1. Basic Information of the Independent Director
I, Yuan Xinwen, born in November 1962, hold Chinese nationality and do not have permanent residency abroad. I have a Bachelor's degree in Financial Accounting and a Master's degree in Accounting from Xiamen University. From August 1982 to August 1984, I served as a teacher at Longyan Finance and Economics School in Fujian; from August 1986 to November 2022, I held various positions including lecturer, associate professor, and professor at the Accounting Department of the School of Management at Xiamen University; from July 2013 to May 2017, I served as the president of Fujian Business College; from May 2017 to September 2019, I was the vice president of Fujian Business School; and since January 2021, I have been serving as an independent director of the company. During the reporting period, my position met the independence requirements stipulated in the "Management Measures for Independent Directors of Listed Companies," and there were no circumstances affecting my independence.
2. Performance in 2025
(1) Attendance at Meetings
- Attendance at Board and Shareholder Meetings In 2025, the company held a total of 8 board meetings, all of which I personally attended, with no absences or consecutive non-attendance. The company also held 3 shareholder meetings, which I attended in person, actively listening to the opinions and suggestions of shareholders.

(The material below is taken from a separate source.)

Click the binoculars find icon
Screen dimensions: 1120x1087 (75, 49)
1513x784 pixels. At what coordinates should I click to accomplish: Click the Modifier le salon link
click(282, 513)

| Meeting Type | Total Meetings | Required Attendance | Personal Attendance | Proxy Attendance | Absences | Consecutive Absences |
|---|---|---|---|---|---|---|
| Board | 8 | 8 | 8 | 0 | 0 | No |
| Shareholder | 3 | 3 | 3 | 0 | 0 | No |
I diligently obtained relevant materials needed for decision-making before board meetings, carefully reviewed various documents submitted for board consideration, and actively participated in discussions, independently expressing opinions and exercising voting rights to fulfill the supervisory and professional roles of an independent director. Prior to shareholder meetings, I studied and reviewed each proposal submitted for consideration, striving to be accountable to all shareholders. During my tenure, the convening and procedures of the board and shareholder meetings complied with relevant laws and regulations, and all major operational decisions and other significant matters followed necessary approval procedures, being legal and effective without harming the interests of the company and all shareholders, especially minority shareholders. I voted in favor of all board proposals and other company matters after careful review, with no dissent, opposition, or abstentions. Throughout the reporting period, the company fully supported my work, and there were no circumstances hindering my independent judgment.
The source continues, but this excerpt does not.